Copy the lines word for word. Begin at the line that contains "has height=649, width=1067." and end with the final line of the data.

*Data supplied:*
-- Opening Marker --
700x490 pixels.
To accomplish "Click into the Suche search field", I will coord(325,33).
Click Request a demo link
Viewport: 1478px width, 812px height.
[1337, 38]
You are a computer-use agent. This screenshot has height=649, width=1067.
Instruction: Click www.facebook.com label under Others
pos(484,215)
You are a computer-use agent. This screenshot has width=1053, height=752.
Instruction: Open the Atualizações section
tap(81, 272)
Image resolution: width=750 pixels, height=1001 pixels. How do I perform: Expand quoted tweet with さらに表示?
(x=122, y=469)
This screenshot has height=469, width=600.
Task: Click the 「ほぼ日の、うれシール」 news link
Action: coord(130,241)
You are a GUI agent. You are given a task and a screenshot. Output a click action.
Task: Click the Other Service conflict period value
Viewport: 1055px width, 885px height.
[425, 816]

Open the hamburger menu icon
-- Closing Marker --
*Exercise solution:*
You are a computer-use agent. This screenshot has height=649, width=1067.
Instruction: Click www.facebook.com label under Others
pos(484,215)
You are a computer-use agent. This screenshot has width=1053, height=752.
Instruction: Open the Atualizações section
tap(81, 272)
Image resolution: width=750 pixels, height=1001 pixels. How do I perform: Expand quoted tweet with さらに表示?
(x=122, y=469)
This screenshot has height=469, width=600.
Task: Click the 「ほぼ日の、うれシール」 news link
Action: coord(130,241)
You are a GUI agent. You are given a task and a screenshot. Output a click action.
Task: Click the Other Service conflict period value
Viewport: 1055px width, 885px height.
[425, 816]

Open the hamburger menu icon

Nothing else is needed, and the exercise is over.